##### ROWS

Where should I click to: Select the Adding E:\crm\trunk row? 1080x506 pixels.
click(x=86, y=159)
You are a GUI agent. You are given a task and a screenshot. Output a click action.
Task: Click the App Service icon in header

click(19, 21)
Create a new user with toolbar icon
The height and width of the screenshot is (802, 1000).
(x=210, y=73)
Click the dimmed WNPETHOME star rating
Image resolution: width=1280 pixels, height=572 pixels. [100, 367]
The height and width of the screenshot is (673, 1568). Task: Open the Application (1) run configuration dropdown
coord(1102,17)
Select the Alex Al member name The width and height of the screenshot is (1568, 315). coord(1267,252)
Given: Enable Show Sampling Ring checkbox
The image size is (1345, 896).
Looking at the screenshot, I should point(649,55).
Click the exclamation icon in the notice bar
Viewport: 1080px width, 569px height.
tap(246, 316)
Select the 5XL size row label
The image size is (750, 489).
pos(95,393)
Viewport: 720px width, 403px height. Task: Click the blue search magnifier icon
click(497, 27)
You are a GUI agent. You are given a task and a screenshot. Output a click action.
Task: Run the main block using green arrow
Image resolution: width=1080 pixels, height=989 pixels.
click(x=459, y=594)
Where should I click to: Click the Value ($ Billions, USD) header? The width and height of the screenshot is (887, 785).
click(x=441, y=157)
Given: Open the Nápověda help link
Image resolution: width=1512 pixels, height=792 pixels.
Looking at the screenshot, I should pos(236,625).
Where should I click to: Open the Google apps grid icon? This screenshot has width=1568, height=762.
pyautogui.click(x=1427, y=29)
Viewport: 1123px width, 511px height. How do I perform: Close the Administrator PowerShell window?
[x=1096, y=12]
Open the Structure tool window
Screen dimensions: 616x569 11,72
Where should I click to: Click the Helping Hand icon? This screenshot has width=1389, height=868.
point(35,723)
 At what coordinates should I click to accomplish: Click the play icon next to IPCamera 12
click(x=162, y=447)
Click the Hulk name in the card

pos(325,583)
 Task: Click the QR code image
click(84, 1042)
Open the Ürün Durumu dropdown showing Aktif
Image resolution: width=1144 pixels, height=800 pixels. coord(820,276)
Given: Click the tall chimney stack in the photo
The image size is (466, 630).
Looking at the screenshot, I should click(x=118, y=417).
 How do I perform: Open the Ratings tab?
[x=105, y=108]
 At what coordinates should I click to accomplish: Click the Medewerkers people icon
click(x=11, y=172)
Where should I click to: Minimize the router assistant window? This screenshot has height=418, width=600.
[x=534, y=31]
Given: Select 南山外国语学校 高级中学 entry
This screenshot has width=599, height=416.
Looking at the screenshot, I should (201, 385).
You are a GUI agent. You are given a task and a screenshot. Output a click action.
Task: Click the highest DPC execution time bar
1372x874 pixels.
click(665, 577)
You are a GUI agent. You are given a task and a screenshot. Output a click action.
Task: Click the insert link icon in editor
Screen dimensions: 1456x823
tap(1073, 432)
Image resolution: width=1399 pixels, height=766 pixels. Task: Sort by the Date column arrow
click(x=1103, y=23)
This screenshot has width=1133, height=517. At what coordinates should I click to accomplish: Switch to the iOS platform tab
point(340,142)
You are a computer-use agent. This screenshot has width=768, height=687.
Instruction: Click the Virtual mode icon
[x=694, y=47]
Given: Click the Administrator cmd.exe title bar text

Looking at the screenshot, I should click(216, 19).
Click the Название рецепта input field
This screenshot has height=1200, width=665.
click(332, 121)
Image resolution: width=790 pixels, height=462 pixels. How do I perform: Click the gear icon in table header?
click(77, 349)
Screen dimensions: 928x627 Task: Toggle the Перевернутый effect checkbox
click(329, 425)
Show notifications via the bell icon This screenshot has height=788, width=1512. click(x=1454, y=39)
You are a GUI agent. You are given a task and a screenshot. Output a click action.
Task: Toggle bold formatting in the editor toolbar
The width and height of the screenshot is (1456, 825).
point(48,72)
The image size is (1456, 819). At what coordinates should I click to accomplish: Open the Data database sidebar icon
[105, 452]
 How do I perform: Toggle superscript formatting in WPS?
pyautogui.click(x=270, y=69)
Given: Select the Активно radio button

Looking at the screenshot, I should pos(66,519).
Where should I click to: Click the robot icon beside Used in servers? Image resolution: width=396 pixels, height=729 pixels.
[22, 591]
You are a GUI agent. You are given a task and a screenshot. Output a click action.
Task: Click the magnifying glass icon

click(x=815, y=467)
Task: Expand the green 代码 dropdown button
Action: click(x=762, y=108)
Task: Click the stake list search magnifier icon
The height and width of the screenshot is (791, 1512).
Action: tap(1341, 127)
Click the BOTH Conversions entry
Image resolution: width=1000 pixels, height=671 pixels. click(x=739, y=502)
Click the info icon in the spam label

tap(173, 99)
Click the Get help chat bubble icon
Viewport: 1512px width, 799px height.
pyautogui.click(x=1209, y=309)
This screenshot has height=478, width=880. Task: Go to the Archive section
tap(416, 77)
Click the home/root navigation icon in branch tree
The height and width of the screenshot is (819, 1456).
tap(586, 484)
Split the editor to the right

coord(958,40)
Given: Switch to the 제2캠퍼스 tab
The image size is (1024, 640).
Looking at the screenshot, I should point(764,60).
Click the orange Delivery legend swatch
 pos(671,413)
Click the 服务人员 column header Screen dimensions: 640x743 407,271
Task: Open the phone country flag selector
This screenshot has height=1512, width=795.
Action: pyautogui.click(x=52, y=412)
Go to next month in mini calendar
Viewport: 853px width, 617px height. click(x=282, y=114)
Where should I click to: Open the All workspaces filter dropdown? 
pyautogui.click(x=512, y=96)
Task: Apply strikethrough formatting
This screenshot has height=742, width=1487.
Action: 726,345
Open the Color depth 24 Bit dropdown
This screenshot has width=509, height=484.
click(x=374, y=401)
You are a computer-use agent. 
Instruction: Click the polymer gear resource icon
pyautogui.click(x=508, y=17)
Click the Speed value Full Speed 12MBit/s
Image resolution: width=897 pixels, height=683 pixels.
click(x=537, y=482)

##########

### [WHAT YOU SHOULD DO]
Revise the material above, replacing every "GUI agent" with "desktop agent" and leaving everything else unchanged.

### [EXERCISE ANSWER]
Where should I click to: Select the Adding E:\crm\trunk row? 1080x506 pixels.
click(x=86, y=159)
You are a desktop agent. You are given a task and a screenshot. Output a click action.
Task: Click the App Service icon in header

click(19, 21)
Create a new user with toolbar icon
The height and width of the screenshot is (802, 1000).
(x=210, y=73)
Click the dimmed WNPETHOME star rating
Image resolution: width=1280 pixels, height=572 pixels. [100, 367]
The height and width of the screenshot is (673, 1568). Task: Open the Application (1) run configuration dropdown
coord(1102,17)
Select the Alex Al member name The width and height of the screenshot is (1568, 315). coord(1267,252)
Given: Enable Show Sampling Ring checkbox
The image size is (1345, 896).
Looking at the screenshot, I should point(649,55).
Click the exclamation icon in the notice bar
Viewport: 1080px width, 569px height.
tap(246, 316)
Select the 5XL size row label
The image size is (750, 489).
pos(95,393)
Viewport: 720px width, 403px height. Task: Click the blue search magnifier icon
click(497, 27)
You are a desktop agent. You are given a task and a screenshot. Output a click action.
Task: Run the main block using green arrow
Image resolution: width=1080 pixels, height=989 pixels.
click(x=459, y=594)
Where should I click to: Click the Value ($ Billions, USD) header? The width and height of the screenshot is (887, 785).
click(x=441, y=157)
Given: Open the Nápověda help link
Image resolution: width=1512 pixels, height=792 pixels.
Looking at the screenshot, I should pos(236,625).
Where should I click to: Open the Google apps grid icon? This screenshot has width=1568, height=762.
pyautogui.click(x=1427, y=29)
Viewport: 1123px width, 511px height. How do I perform: Close the Administrator PowerShell window?
[x=1096, y=12]
Open the Structure tool window
Screen dimensions: 616x569 11,72
Where should I click to: Click the Helping Hand icon? This screenshot has width=1389, height=868.
point(35,723)
 At what coordinates should I click to accomplish: Click the play icon next to IPCamera 12
click(x=162, y=447)
Click the Hulk name in the card

pos(325,583)
 Task: Click the QR code image
click(84, 1042)
Open the Ürün Durumu dropdown showing Aktif
Image resolution: width=1144 pixels, height=800 pixels. coord(820,276)
Given: Click the tall chimney stack in the photo
The image size is (466, 630).
Looking at the screenshot, I should click(x=118, y=417).
 How do I perform: Open the Ratings tab?
[x=105, y=108]
 At what coordinates should I click to accomplish: Click the Medewerkers people icon
click(x=11, y=172)
Where should I click to: Minimize the router assistant window? This screenshot has height=418, width=600.
[x=534, y=31]
Given: Select 南山外国语学校 高级中学 entry
This screenshot has width=599, height=416.
Looking at the screenshot, I should (201, 385).
You are a desktop agent. You are given a task and a screenshot. Output a click action.
Task: Click the highest DPC execution time bar
1372x874 pixels.
click(665, 577)
You are a desktop agent. You are given a task and a screenshot. Output a click action.
Task: Click the insert link icon in editor
Screen dimensions: 1456x823
tap(1073, 432)
Image resolution: width=1399 pixels, height=766 pixels. Task: Sort by the Date column arrow
click(x=1103, y=23)
This screenshot has width=1133, height=517. At what coordinates should I click to accomplish: Switch to the iOS platform tab
point(340,142)
You are a computer-use agent. This screenshot has width=768, height=687.
Instruction: Click the Virtual mode icon
[x=694, y=47]
Given: Click the Administrator cmd.exe title bar text

Looking at the screenshot, I should click(216, 19).
Click the Название рецепта input field
This screenshot has height=1200, width=665.
click(332, 121)
Image resolution: width=790 pixels, height=462 pixels. How do I perform: Click the gear icon in table header?
click(77, 349)
Screen dimensions: 928x627 Task: Toggle the Перевернутый effect checkbox
click(329, 425)
Show notifications via the bell icon This screenshot has height=788, width=1512. click(x=1454, y=39)
You are a desktop agent. You are given a task and a screenshot. Output a click action.
Task: Toggle bold formatting in the editor toolbar
The width and height of the screenshot is (1456, 825).
point(48,72)
The image size is (1456, 819). At what coordinates should I click to accomplish: Open the Data database sidebar icon
[105, 452]
 How do I perform: Toggle superscript formatting in WPS?
pyautogui.click(x=270, y=69)
Given: Select the Активно radio button

Looking at the screenshot, I should pos(66,519).
Where should I click to: Click the robot icon beside Used in servers? Image resolution: width=396 pixels, height=729 pixels.
[22, 591]
You are a desktop agent. You are given a task and a screenshot. Output a click action.
Task: Click the magnifying glass icon

click(x=815, y=467)
Task: Expand the green 代码 dropdown button
Action: click(x=762, y=108)
Task: Click the stake list search magnifier icon
The height and width of the screenshot is (791, 1512).
Action: tap(1341, 127)
Click the BOTH Conversions entry
Image resolution: width=1000 pixels, height=671 pixels. click(x=739, y=502)
Click the info icon in the spam label

tap(173, 99)
Click the Get help chat bubble icon
Viewport: 1512px width, 799px height.
pyautogui.click(x=1209, y=309)
This screenshot has height=478, width=880. Task: Go to the Archive section
tap(416, 77)
Click the home/root navigation icon in branch tree
The height and width of the screenshot is (819, 1456).
tap(586, 484)
Split the editor to the right

coord(958,40)
Given: Switch to the 제2캠퍼스 tab
The image size is (1024, 640).
Looking at the screenshot, I should point(764,60).
Click the orange Delivery legend swatch
 pos(671,413)
Click the 服务人员 column header Screen dimensions: 640x743 407,271
Task: Open the phone country flag selector
This screenshot has height=1512, width=795.
Action: pyautogui.click(x=52, y=412)
Go to next month in mini calendar
Viewport: 853px width, 617px height. click(x=282, y=114)
Where should I click to: Open the All workspaces filter dropdown? 
pyautogui.click(x=512, y=96)
Task: Apply strikethrough formatting
This screenshot has height=742, width=1487.
Action: 726,345
Open the Color depth 24 Bit dropdown
This screenshot has width=509, height=484.
click(x=374, y=401)
You are a computer-use agent. 
Instruction: Click the polymer gear resource icon
pyautogui.click(x=508, y=17)
Click the Speed value Full Speed 12MBit/s
Image resolution: width=897 pixels, height=683 pixels.
click(x=537, y=482)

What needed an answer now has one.